Я познакомилась с Шипой ещё на абитуре при очень нестандартных обстоятельствах. А дело было так. Оформив место в общаге и получив бельё, я пришла в свою временную комнату, чтобы заправить постель, оставить учебники и кое-какие вещички. Про то, с каким чувством я застилала пятнистый и рассыпающийся в руках подозрительными комьями матрац с печатью 1935-го года, говорить не стану. И вот я запираю комнату и отъезжаю на выходные в Таллин, чтобы приехать в воскресенье перед экзаменом и первый раз провести ночь в студенческом общежитии.

Когда вернулась, в комнате уже было несколько абитуриенток. Я направилась к своей тумбочке и вдруг в ужасе замерла на месте. На моей кровати кто-то лежал.

– Что это? – я обратилась к девочкам, которые тоже разбирали свои вещи.
– А это – твоя постель? Мы подумали, что в нашей комнате кто-то из старшекурсниц остался.
– Да, это – моя кровать! И тумбочка с моими вещами! Что же мне делать?
– Надо будить!
Уже не помню, кто набрался нахальства и потряс спящего за плечо. Из-под одеяла показалась небритая, безобидная и очень нетрезвая физиономия и, помычав, недовольно отвернулась.

Когда девочки поняли, что это – парень, к тому же пьяный, его начали будить все. Будили полночи. Потом, отчаявшись, легли спать – утром экзамен. А я предприняла последнюю попытку:
– Ну пожалуйста, я не смогу же утром соображать, если не посплю! Пустите же меня! Это – моя постель!
И тут Шипа, не разлепляя глаз, широким жестом откинул одеяло.
Итак, первую ночь на Пялсони я спала на стуле. Утром Шипа, сильно извиняясь, быстро убежал опохмеляться. Когда после экзамена, я стала снимать постельное бельё, заметила на простыне кровавые капли.
– О Господи, а это ещё что?!
– Смотри, у нас тоже, – показали свои простыни девочки. – Ничего не поделать – клопы.

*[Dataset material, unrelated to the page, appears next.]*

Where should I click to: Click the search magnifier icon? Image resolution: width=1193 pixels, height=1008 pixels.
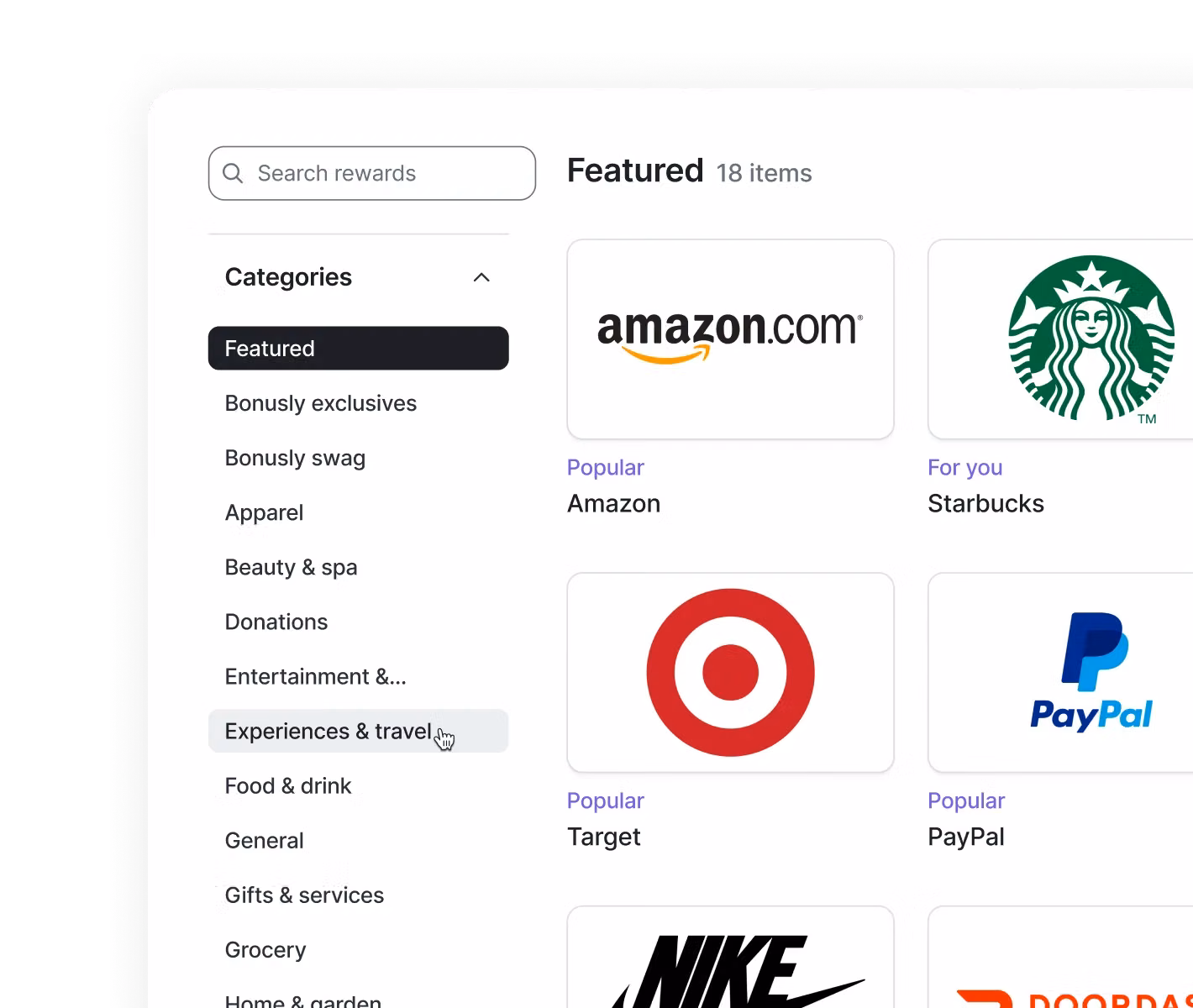(233, 173)
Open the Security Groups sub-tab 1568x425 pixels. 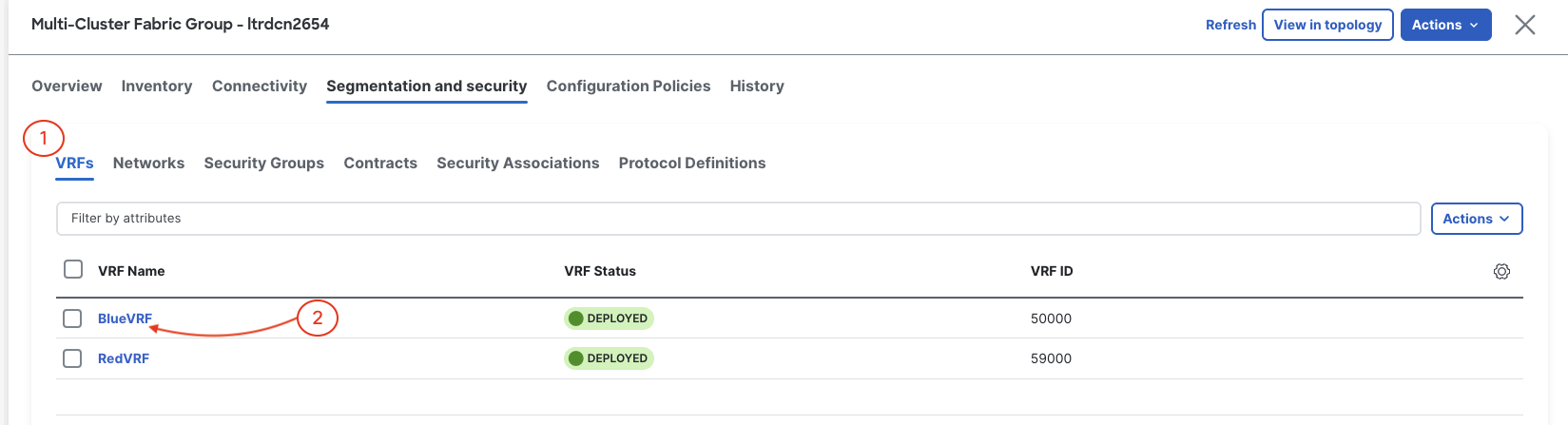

Позже, я часто видела Шипу то в одной комнате, то в другой – почти всегда выпившим, всегда голодным и неизменно добродушным. Он мог указать, что и где можно найти, был готов оказать любую помощь: от перетащить вещи до побыть с кем-то, чтобы утешить. Когда он учился и, главное, как успевал при такой насыщенной общажно-общественной жизни да ещё и под мухой, оставалось загадкой. Шипу никто никуда обычно не звал, он везде появлялся сам, руководствуясь каким-то сверхъестественным чутьем на пищу, алкоголь, тёплую компанию, беду, праздник… Его везде принимали с почтением – обидеть Шипу считалось крайним злодейством и страшно плохой приметой.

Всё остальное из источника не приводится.